» Source passage:
▼▼▼

Each month, “At Your Service” volunteers submit a 300-word reflection on their time at TCC.
They are given the following prompts to help guide their responses:
1) What TCC activities have you participated in during your time as a volunteer?
2) What have you learned or discovered from your experiences on the sub-acute unit?
3) What you have you learned or discovered from your time with your 1:1 assignment?
4) How has your time at TCC changed or informed your views of medicine, healthcare, social justice, bioethics, the elderly/aging, illness, etc.?
5) What have you enjoyed most about your time at TCC?
6) What has challenged you most during your time at TCC?
Read on for excerpts from volunteers’ reflections during the 2012-2013 academic year!
‘Have you ever suffered before?’ was by far the hardest question in my life that I ever had to answer. It was April 12th and I was on 7H playing dominoes with three dementia patients and interacting with everyone in the dining hall in general. At first I didn’t know how to respond but I heard myself saying: “No, why do you ask?” By that time the patient had forgotten what our conversation was about, but she left me thinking what caused her to ask this question and how could I help her from ‘suffering’. She reminded me of my purpose at TCCHCC. I wanted to help the staff to make the patients feel more at home and comfortable, to build long-lasting relationships and to learn from their experiences. I truly enjoy volunteering; from helping in the kitchen to playing dominoes every week on 7H and still have time to tune in on 5H to help with family feud. My time at TCCHCC has removed my shell, I found myself claiming my own one-on-one assignments with persons I met along the way from various floors that I can’t help but visit every time I volunteer. Over the summer, I will continue to volunteer every Saturday and hope to participate in more fun activities with the residents, to be a friend in time of need or gladly fetch some water. I have grown as a person by working on the dementia floor as it has allowed me to improve on certain important characteristics like being patient and understanding. The nurses have also taught me some tricks that help the patients to remember. Can’t wait to see what the summer will offer.”

▲▲▲

» Source data:
▼▼▼

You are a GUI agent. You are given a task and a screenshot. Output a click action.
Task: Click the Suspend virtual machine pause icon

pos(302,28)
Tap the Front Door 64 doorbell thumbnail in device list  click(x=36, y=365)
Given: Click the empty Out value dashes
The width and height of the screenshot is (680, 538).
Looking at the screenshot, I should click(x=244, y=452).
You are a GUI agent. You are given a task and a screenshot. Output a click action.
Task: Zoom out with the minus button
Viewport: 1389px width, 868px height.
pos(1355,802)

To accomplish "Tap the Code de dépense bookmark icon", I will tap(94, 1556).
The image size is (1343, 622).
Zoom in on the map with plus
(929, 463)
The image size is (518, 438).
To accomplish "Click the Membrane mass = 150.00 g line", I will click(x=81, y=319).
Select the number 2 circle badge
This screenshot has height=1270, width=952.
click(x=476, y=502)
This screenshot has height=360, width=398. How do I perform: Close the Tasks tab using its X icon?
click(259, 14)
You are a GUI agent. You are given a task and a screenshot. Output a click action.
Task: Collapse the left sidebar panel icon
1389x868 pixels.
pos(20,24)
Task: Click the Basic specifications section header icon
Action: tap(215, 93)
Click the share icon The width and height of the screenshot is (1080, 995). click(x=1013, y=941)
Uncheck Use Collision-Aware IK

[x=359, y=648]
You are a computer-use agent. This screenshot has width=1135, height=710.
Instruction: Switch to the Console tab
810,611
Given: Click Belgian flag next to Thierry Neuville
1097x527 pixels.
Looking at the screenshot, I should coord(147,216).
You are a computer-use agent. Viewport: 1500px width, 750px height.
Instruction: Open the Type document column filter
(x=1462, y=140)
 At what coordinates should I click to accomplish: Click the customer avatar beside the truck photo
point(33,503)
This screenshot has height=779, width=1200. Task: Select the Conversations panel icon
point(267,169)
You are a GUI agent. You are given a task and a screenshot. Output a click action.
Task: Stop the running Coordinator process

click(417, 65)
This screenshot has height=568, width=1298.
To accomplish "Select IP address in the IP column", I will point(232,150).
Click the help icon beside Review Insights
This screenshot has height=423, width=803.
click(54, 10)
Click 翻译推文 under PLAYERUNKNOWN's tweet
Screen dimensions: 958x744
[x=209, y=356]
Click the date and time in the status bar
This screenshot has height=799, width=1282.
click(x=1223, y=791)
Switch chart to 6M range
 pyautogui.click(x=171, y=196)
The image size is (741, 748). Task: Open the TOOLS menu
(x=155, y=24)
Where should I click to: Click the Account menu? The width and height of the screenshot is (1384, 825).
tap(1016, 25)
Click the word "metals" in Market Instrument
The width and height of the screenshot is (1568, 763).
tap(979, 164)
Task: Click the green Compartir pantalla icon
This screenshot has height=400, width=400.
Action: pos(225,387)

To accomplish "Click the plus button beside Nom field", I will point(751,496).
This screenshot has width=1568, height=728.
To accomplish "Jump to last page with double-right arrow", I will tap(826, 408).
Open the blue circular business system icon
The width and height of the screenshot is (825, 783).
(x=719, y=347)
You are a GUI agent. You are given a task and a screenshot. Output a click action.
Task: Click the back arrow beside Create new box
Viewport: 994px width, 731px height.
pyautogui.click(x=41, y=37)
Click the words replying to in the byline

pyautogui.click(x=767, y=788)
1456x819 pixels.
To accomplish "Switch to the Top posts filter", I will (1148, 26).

▲▲▲

» Assignment: Reproduce word for word the part of the TCC volunteer reflections text above starting with "They are given" and going on through "elderly/aging, illness, etc.?".

» Exercise result:
They are given the following prompts to help guide their responses:
1) What TCC activities have you participated in during your time as a volunteer?
2) What have you learned or discovered from your experiences on the sub-acute unit?
3) What you have you learned or discovered from your time with your 1:1 assignment?
4) How has your time at TCC changed or informed your views of medicine, healthcare, social justice, bioethics, the elderly/aging, illness, etc.?